[Entries for locating words and elements]
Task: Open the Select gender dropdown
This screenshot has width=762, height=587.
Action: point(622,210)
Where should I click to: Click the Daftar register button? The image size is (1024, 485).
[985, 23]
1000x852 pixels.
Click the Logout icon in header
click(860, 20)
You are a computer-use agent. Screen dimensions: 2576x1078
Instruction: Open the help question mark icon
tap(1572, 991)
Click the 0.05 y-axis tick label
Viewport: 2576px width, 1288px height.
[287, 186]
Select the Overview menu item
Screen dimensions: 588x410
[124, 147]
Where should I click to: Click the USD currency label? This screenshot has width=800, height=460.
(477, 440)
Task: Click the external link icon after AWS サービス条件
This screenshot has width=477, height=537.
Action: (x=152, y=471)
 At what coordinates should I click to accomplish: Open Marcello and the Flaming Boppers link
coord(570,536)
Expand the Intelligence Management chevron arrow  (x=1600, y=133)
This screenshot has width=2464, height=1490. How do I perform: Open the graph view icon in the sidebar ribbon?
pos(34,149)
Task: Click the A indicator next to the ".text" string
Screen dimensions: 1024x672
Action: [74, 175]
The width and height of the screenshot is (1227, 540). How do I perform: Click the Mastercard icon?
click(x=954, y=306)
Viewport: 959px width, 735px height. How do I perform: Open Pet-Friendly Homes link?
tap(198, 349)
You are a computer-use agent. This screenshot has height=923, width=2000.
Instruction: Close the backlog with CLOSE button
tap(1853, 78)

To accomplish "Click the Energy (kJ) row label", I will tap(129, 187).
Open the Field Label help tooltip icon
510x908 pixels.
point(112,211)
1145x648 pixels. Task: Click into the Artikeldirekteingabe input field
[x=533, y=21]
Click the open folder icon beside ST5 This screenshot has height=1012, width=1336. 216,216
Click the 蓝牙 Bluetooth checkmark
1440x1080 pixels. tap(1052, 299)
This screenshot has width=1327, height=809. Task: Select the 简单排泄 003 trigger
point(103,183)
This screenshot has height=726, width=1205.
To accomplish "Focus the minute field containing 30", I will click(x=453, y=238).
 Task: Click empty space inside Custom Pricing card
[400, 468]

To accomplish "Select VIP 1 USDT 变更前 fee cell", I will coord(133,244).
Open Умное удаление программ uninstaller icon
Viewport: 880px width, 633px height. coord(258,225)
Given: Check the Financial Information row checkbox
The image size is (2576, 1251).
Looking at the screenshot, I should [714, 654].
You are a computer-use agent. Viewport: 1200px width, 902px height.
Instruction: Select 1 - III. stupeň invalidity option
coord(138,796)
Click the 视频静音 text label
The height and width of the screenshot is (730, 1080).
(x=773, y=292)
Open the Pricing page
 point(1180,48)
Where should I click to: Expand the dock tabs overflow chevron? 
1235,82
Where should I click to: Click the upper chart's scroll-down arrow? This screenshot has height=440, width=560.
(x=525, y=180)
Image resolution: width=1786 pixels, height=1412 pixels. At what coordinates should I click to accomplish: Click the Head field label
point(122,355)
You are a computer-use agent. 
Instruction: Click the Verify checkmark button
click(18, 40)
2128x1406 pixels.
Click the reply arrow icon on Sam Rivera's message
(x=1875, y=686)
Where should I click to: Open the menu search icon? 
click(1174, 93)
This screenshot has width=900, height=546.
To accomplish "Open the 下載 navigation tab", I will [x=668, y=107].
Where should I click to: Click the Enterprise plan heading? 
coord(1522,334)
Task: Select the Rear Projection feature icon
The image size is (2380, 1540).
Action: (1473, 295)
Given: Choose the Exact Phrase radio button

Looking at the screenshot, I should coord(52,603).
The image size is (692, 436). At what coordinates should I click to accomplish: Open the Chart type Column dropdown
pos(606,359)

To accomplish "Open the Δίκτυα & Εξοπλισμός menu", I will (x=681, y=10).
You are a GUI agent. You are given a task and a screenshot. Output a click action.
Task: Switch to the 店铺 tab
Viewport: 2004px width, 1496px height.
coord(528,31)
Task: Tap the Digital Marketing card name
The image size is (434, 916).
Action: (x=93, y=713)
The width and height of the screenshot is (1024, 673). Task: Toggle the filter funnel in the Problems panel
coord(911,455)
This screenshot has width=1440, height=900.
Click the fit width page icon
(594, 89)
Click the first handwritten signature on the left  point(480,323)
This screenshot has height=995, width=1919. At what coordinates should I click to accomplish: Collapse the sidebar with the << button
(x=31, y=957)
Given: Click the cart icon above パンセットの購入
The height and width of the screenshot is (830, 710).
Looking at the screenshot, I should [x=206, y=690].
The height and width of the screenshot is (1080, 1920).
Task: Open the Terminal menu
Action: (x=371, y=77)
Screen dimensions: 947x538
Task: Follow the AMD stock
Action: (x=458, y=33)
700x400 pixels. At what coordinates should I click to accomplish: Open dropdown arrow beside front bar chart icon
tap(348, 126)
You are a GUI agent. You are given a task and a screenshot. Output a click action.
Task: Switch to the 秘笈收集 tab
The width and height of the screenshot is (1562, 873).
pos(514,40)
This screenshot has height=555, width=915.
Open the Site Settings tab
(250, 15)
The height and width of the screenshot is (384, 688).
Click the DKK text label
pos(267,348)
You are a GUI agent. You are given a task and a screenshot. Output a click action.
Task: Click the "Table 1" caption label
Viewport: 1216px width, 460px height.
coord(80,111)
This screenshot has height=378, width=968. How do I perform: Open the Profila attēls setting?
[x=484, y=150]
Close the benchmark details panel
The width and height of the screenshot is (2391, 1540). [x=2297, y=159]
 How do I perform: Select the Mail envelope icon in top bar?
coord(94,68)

GOAL -
Rewrite every line from the line with "Select the Overview menu item" to the line with "Action: [74, 175]", requests included. Multiply each coordinate in the answers by 1.95 and round to whole numbers, rounding halves up.

TASK ANSWER -
Select the Overview menu item
Screen dimensions: 588x410
[242, 287]
Where should I click to: Click the USD currency label? This screenshot has width=800, height=460.
(930, 858)
Task: Click the external link icon after AWS サービス条件
This screenshot has width=477, height=537.
Action: (x=296, y=918)
 At what coordinates should I click to accomplish: Open Marcello and the Flaming Boppers link
coord(1112,1045)
Expand the Intelligence Management chevron arrow  (x=3120, y=259)
This screenshot has width=2464, height=1490. How do I perform: Open the graph view icon in the sidebar ribbon?
pos(66,291)
Task: Click the A indicator next to the ".text" string
Screen dimensions: 1024x672
Action: [144, 341]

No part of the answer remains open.